TASK OBJECTIVE: Extract the records below word for word and ignore the images.

DATASET EXTRACT:
================================

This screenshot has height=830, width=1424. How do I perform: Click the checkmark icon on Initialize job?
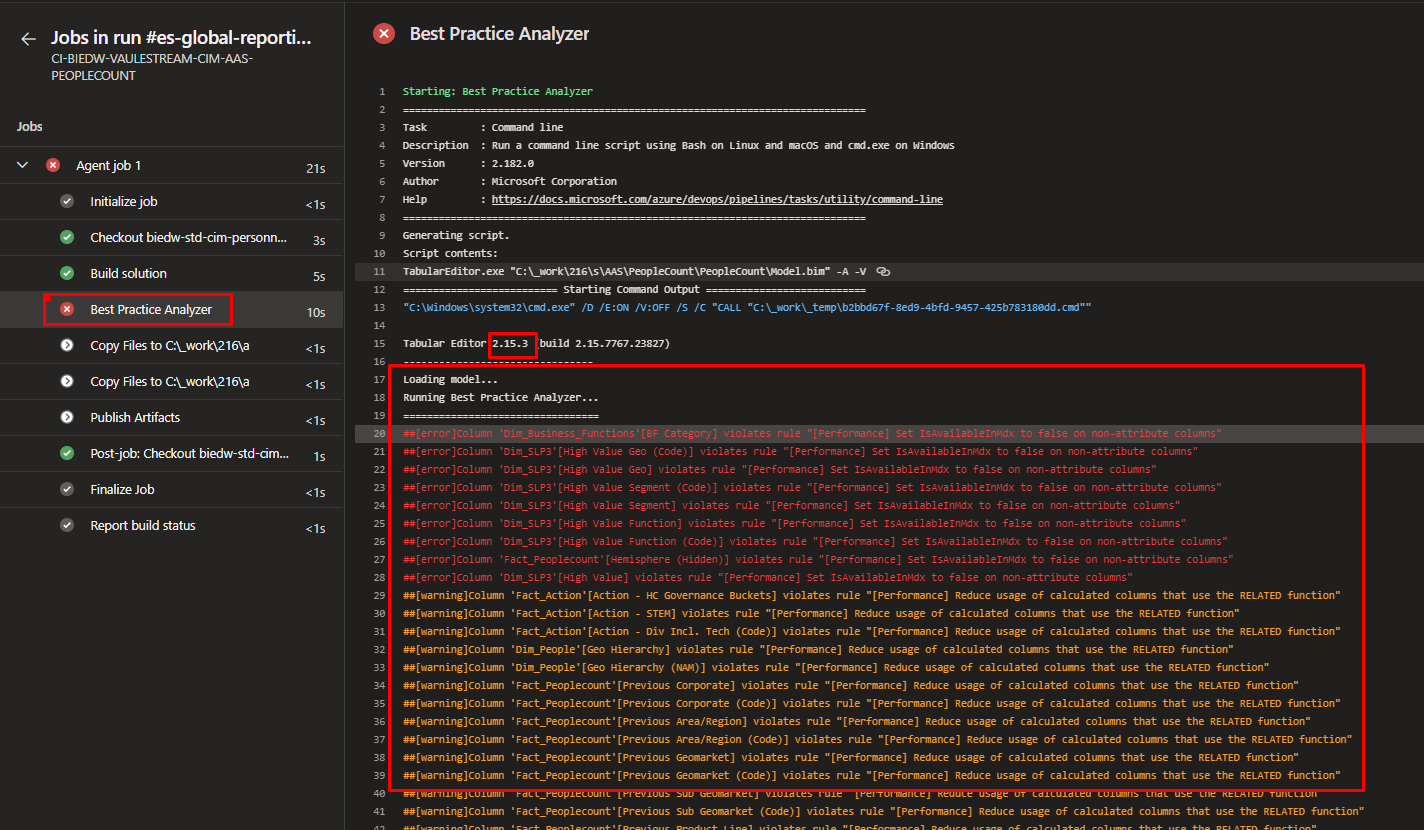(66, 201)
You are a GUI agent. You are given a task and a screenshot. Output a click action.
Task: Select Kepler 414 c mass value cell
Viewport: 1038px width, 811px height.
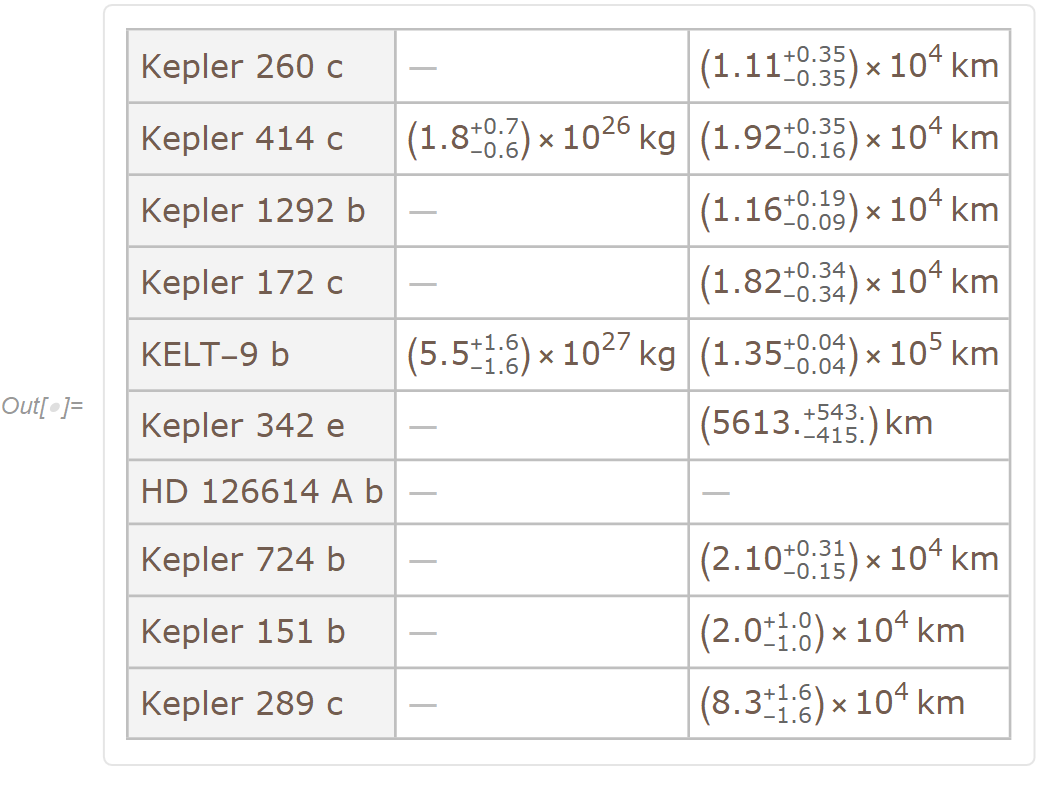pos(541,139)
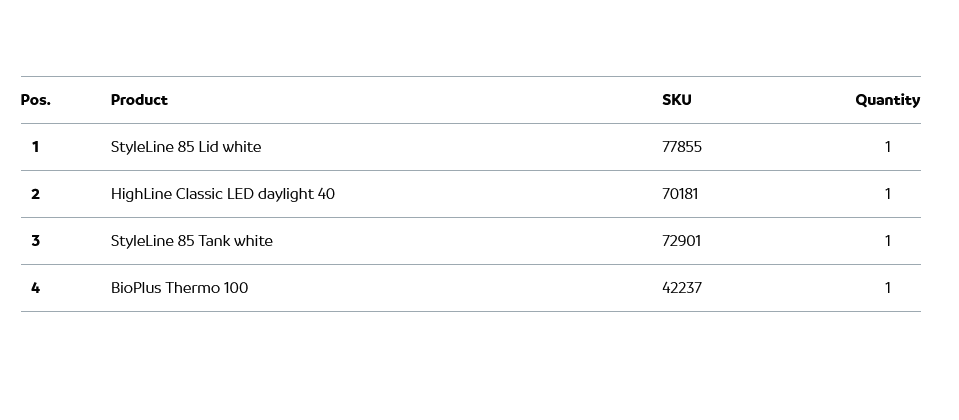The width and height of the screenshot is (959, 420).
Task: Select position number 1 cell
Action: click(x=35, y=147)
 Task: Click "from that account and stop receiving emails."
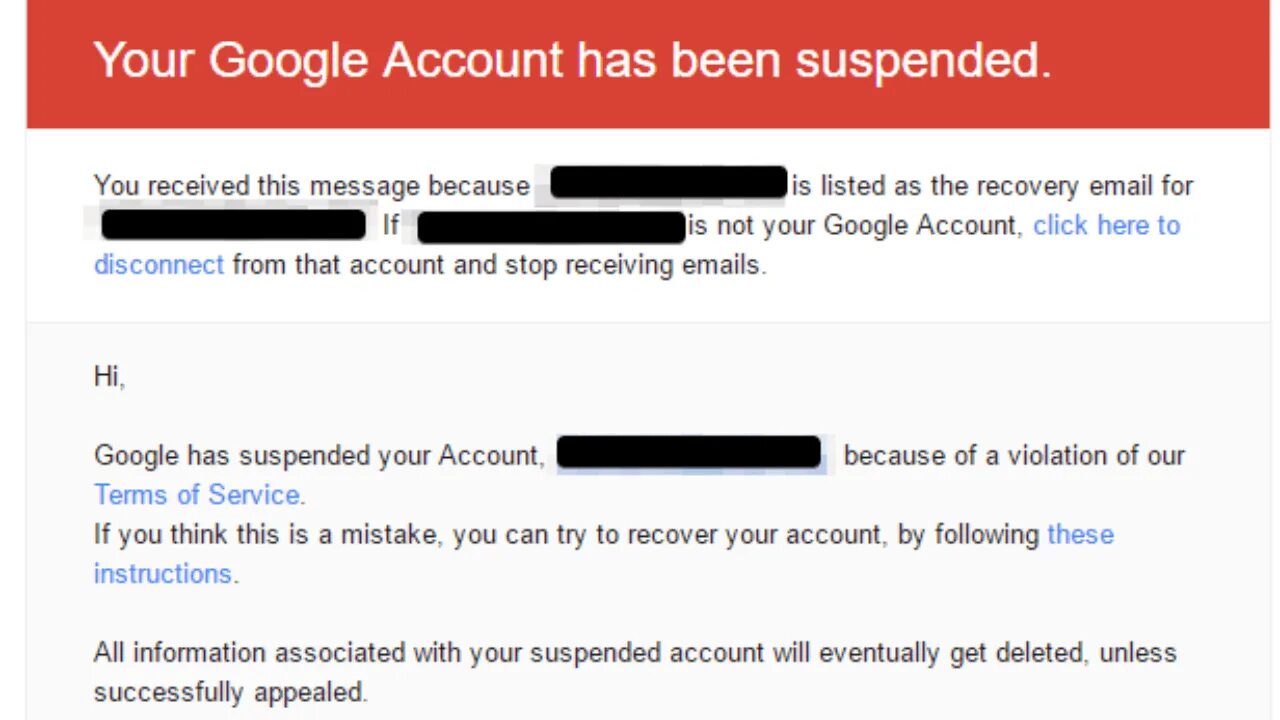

================================

RESPONSE:
This screenshot has height=830, width=1424. How do I perform: Click the checkmark icon on Initialize job?
(66, 201)
You are a GUI agent. You are given a task and a screenshot. Output a click action.
Task: Select Kepler 414 c mass value cell
Viewport: 1038px width, 811px height.
pos(541,139)
The width and height of the screenshot is (959, 420).
Task: Select position number 1 cell
Action: click(x=35, y=147)
 Task: Click "from that account and stop receiving emails."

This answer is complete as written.